--- BEGIN ---

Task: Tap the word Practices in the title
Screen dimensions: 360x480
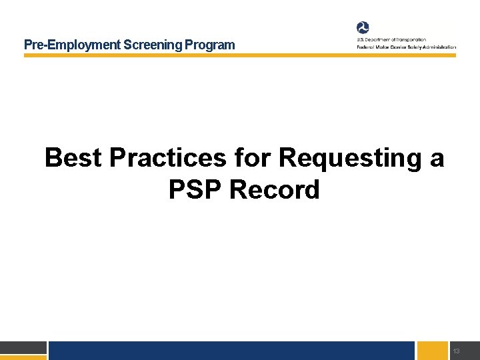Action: point(168,159)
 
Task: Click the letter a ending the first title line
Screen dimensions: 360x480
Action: point(437,160)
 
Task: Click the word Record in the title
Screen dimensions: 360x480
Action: point(274,191)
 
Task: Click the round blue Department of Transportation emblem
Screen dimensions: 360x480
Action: point(363,27)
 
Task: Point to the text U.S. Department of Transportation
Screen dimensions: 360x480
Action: point(391,40)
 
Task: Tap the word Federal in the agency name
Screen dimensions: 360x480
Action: point(366,47)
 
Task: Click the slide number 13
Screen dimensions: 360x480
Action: point(456,351)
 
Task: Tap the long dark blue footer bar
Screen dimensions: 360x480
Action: point(231,351)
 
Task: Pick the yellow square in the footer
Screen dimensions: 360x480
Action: point(432,351)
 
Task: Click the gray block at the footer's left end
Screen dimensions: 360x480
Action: point(23,347)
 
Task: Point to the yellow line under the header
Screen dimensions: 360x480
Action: point(240,55)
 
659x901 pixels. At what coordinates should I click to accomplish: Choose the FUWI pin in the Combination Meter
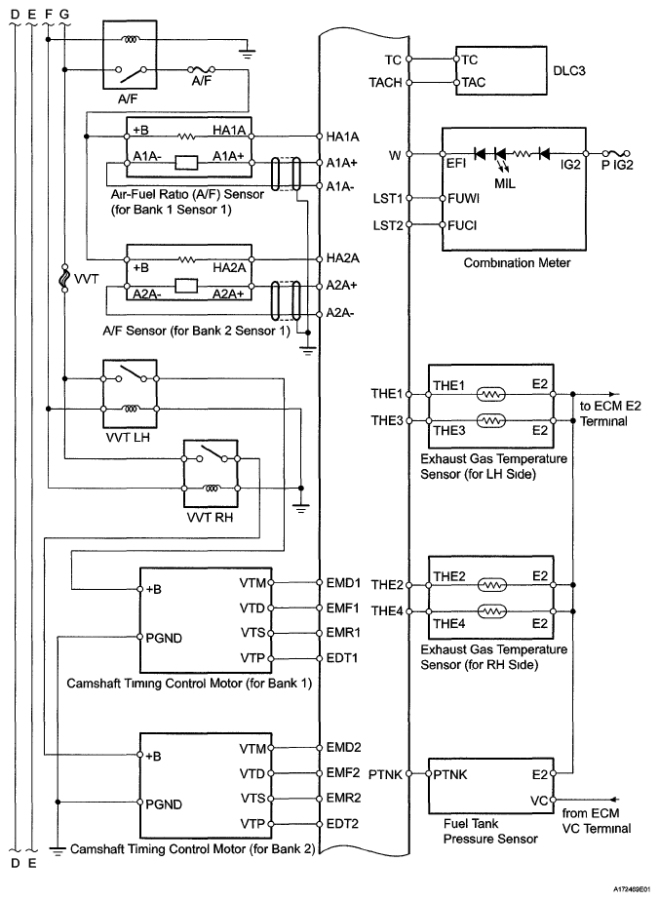[463, 199]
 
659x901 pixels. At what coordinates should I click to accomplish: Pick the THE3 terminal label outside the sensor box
[388, 420]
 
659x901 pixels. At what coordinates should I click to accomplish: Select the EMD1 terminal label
[343, 583]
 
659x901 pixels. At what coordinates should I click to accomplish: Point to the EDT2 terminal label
[343, 823]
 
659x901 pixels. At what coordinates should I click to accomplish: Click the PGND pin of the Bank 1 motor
[167, 637]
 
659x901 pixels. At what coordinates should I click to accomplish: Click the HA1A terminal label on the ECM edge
[342, 137]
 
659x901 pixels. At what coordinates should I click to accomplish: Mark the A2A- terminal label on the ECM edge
[341, 312]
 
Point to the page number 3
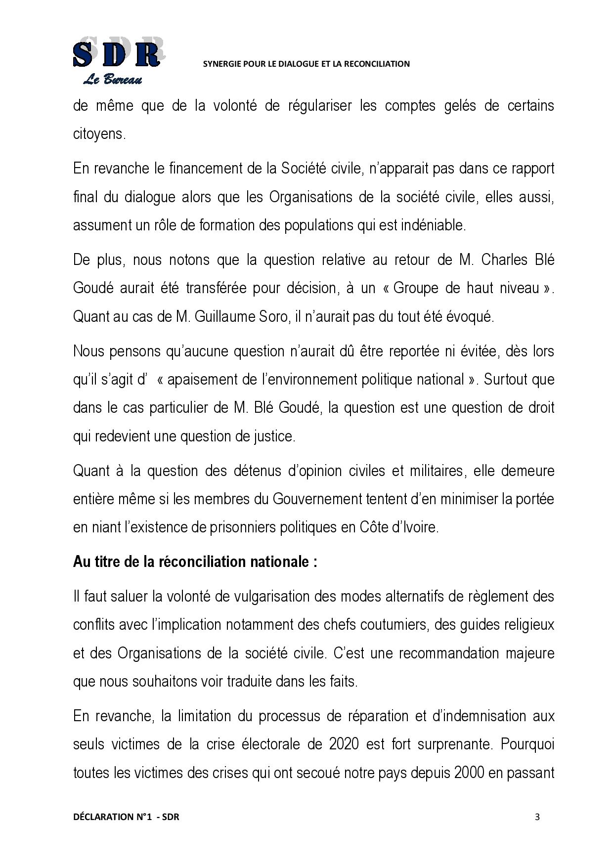click(537, 817)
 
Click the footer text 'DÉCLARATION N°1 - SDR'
click(126, 817)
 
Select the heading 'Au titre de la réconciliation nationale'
click(195, 562)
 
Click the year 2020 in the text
click(344, 744)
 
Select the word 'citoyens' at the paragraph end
click(99, 134)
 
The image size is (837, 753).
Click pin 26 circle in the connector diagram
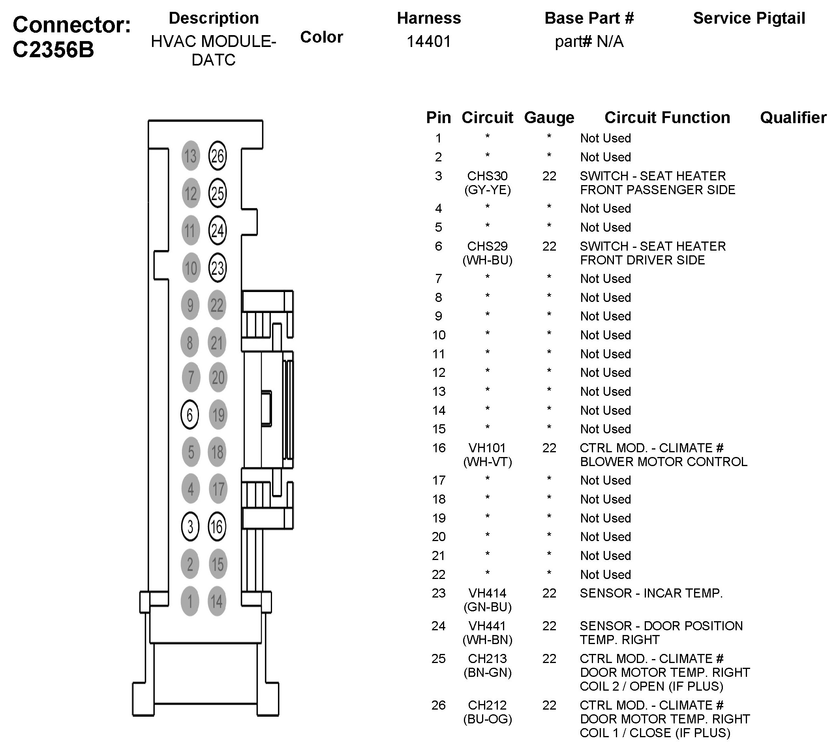point(217,156)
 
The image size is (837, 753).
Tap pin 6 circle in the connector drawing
point(190,414)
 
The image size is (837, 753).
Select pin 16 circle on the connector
point(217,527)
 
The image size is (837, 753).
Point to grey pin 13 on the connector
point(190,156)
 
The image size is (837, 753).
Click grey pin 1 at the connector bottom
point(190,601)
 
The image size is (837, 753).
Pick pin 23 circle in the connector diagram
point(217,268)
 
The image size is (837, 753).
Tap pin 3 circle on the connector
point(190,527)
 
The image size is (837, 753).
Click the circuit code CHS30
point(487,176)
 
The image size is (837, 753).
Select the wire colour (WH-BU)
point(487,260)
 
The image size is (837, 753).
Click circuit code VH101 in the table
point(487,448)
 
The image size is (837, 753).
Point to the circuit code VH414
point(487,593)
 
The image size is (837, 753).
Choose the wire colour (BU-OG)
point(487,719)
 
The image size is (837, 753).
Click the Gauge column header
point(549,118)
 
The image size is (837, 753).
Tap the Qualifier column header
point(793,118)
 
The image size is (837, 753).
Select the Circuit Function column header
point(667,118)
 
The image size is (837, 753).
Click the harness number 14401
point(428,41)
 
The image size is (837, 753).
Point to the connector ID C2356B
point(53,50)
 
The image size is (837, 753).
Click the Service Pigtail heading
point(749,18)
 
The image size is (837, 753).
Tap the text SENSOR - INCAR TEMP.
point(651,593)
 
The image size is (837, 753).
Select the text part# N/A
point(589,41)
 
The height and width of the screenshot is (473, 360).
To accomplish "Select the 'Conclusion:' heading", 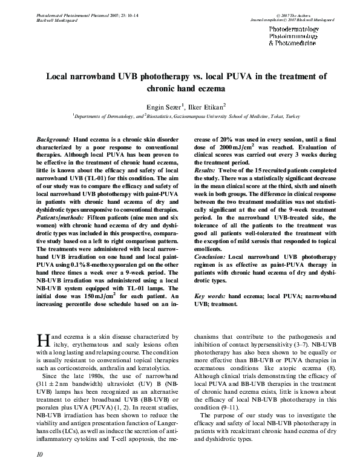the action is [210, 257].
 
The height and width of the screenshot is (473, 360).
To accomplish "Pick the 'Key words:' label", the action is [210, 296].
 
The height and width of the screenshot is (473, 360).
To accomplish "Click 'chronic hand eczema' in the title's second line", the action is [180, 89].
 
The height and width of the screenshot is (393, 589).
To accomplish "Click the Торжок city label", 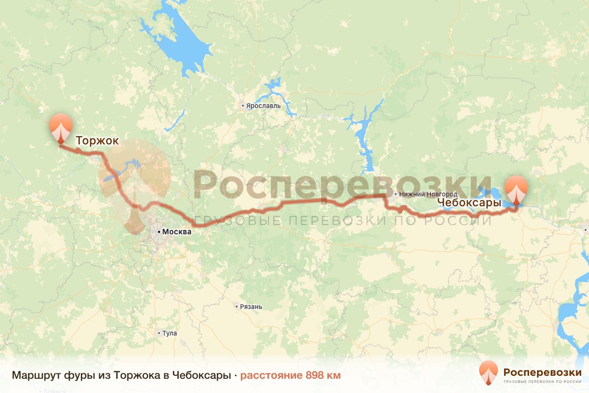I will coord(97,141).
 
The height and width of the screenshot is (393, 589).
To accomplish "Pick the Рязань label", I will coord(251,307).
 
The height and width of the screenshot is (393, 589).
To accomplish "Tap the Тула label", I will coord(170,333).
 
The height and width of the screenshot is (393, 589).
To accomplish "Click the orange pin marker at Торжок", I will coord(61,127).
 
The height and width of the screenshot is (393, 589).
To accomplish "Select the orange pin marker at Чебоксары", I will coord(516,189).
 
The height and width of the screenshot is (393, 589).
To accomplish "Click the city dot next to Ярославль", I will coord(242,106).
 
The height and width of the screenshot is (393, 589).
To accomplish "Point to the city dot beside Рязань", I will coord(237,307).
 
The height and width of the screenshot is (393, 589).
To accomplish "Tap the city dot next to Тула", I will coord(159,333).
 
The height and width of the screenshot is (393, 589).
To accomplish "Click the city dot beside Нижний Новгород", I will coord(396,194).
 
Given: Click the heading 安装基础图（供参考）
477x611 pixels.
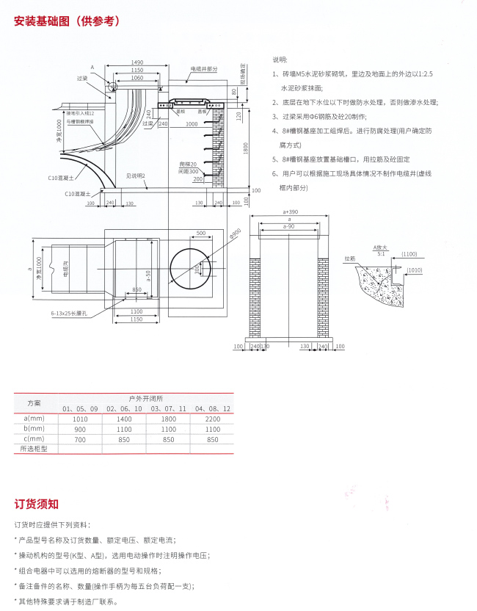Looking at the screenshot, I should click(67, 21).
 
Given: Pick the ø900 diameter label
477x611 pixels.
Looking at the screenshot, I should click(235, 234).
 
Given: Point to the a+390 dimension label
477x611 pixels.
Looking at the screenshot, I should click(291, 211).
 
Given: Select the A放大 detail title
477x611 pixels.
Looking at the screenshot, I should click(379, 248).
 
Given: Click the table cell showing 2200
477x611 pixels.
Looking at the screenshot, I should click(213, 418).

--- END ---

**Written exercise:** Please convert the rows from the line with "HA1A terminal label on the ECM edge" up to and including the line with "click(99, 134)" into a JSON list of strings, one string per line, leaving out blank lines and the pictures.

**Response to this exercise:**
[
  "659x901 pixels. At what coordinates should I click to accomplish: Click the HA1A terminal label on the ECM edge",
  "[342, 137]",
  "659x901 pixels. At what coordinates should I click to accomplish: Mark the A2A- terminal label on the ECM edge",
  "[341, 312]",
  "Point to the page number 3",
  "click(537, 817)",
  "Click the footer text 'DÉCLARATION N°1 - SDR'",
  "click(126, 817)",
  "Select the heading 'Au titre de la réconciliation nationale'",
  "click(195, 562)",
  "Click the year 2020 in the text",
  "click(344, 744)",
  "Select the word 'citoyens' at the paragraph end",
  "click(99, 134)"
]